Manual transcription might seem like the most "integrated" option, but it may be the riskiest. Transposing a threshold at the wrong frequency, entering a value for the wrong ear, or making a simple typo can alter a clinical picture entirely. There's no validation linking the entered data back to the original test, and every keystroke is a chance for the record to diverge from what actually happened.
Whether the audiogram is scanned, uploaded as a PDF, handwritten then digitized, or retyped into a form, the result is fundamentally similar: the data is either locked inside a static image or manually re-entered in a way that's disconnected from the source. Some EHR systems may offer limited querying or reporting on manually entered audiometric fields, but even in those cases, the data is only as reliable as the transcription process that put it there, and it still lacks a verified link back to the instrument.

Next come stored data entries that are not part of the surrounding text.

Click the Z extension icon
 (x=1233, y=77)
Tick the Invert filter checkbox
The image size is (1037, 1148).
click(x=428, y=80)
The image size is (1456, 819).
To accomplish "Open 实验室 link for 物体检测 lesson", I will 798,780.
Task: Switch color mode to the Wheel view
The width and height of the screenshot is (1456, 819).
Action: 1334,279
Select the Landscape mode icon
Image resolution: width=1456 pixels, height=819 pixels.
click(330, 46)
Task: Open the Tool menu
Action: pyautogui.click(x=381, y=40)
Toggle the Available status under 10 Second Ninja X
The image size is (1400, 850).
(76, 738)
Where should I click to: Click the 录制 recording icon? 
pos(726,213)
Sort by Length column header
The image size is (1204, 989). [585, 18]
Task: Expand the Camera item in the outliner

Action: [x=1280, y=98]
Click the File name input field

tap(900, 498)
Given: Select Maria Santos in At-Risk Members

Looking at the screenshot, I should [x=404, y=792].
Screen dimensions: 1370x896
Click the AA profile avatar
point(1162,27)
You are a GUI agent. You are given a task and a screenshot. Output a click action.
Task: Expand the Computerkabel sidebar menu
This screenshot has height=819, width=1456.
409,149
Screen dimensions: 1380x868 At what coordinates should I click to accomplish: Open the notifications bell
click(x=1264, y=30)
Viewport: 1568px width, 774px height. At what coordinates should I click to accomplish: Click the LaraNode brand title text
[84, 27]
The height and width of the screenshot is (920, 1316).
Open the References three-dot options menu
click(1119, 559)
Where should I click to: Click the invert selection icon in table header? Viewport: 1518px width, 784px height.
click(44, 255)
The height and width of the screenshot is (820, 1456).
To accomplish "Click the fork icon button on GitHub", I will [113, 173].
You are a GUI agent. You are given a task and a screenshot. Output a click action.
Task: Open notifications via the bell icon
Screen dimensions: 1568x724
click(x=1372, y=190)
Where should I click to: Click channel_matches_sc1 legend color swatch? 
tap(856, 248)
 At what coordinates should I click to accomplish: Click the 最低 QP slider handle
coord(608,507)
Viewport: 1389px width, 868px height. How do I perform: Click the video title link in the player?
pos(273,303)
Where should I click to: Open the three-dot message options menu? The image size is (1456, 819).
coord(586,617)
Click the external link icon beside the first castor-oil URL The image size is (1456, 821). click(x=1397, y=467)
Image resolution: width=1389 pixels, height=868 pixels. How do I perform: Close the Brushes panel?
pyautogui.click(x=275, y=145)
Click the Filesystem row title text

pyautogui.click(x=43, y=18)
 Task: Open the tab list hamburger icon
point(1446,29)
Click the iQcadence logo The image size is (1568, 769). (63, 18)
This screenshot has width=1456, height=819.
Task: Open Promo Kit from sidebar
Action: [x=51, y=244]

That means trending a patient's results over time often requires opening each record individually. Population-level reporting depends on data that may or may not have been entered consistently. And the ability for downstream systems to read, act on, or exchange what was captured in the booth is limited at best.
The audiometric information is technically in the system. But it isn't doing much once it gets there.
The alternative isn't a faster version of the same workflow. It's a fundamentally different approach. AudBase connects directly to compatible audiometric instruments and captures results at the source. No printing, no scanning, no uploading, no retyping -- and all the clinical time those steps were consuming goes back to patient care. From there, custom-designed report forms and HL7 interface connections deliver discrete, coded data elements to the EHR or other clinical database. Not a flat image, not a retyped value, but structured data that the receiving system can store, query, trend, and report on with confidence in its accuracy.
It's the difference between an audiogram that sits in a chart and audiometric data that's available to the entire clinical enterprise.
If your clinic considers its current workflow "good enough," it might be worth asking what that process is still costing you in time, consistency, and data you can't access. Getting results into the chart was always the first step. Making that data work for you is the next one.